▶ **Problem statement**
Pick up the passage on plant-based pet food below and continue it from its final sentence.

So, while pet food is more pro­cessed and it’s eas­ier to de­velop plant-based sub­sti­tutes that match the tex­ture, taste, aroma, and ap­pear­ance, and in fact have low pro­por­tions of an­i­mal meat any­way, it will be difficult to get con­sumers to switch to 100% plant-based prod­ucts. This is par­tic­u­larly true for pre­mium wet food which has ‘whole tis­sue’ an­i­mal flesh, which is a low-vol­ume, high-value product that can only be sub­sti­tuted with cel­lu­lar agri­cul­ture.

Pet food in gen­eral is a large op­por­tu­nity, as dogs and cats con­sume a sig­nifi­cant pro­por­tion of an­i­mal meat. In the US, they ac­count for about a third of all calories from an­i­mals. Three caveats: first, a lot of pet food is made of by-prod­ucts that hu­mans don’t eat, so switch­ing away from these will have lit­tle effect on de­mand for an­i­mal meat. Se­cond, pets out­side the US eat less meat be­cause the US pet food mar­ket is much more pre­mium-fo­cused. Third, I have medium to low con­fi­dence in the method­ol­ogy of this par­tic­u­lar study.

▶ **Data provided**
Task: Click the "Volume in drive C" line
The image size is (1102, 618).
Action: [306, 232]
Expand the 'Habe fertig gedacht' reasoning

▶ **Final result**
#8 – Insects

The mar­ket for in­sects as a food is small[20]. It is grad­u­ally grow­ing in the de­vel­oped world amidst con­sumer reser­va­tions. How­ever, there are po­ten­tially large eth­i­cal con­cerns around rais­ing live in­sects for food and we have no plant-based in­sects be­cause in­sects are not pop­u­lar enough.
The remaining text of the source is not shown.